Records drawn from a dataset:
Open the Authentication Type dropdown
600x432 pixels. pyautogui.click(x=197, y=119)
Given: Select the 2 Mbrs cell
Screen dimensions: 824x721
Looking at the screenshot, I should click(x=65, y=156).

Exercise prompt ▸ Could you output the lines above, exactly as written, from the one containing "Given: Select the 2 Mbrs cell" through the last, with both ends included and no others?

Written answer ▸
Given: Select the 2 Mbrs cell
Screen dimensions: 824x721
Looking at the screenshot, I should click(x=65, y=156).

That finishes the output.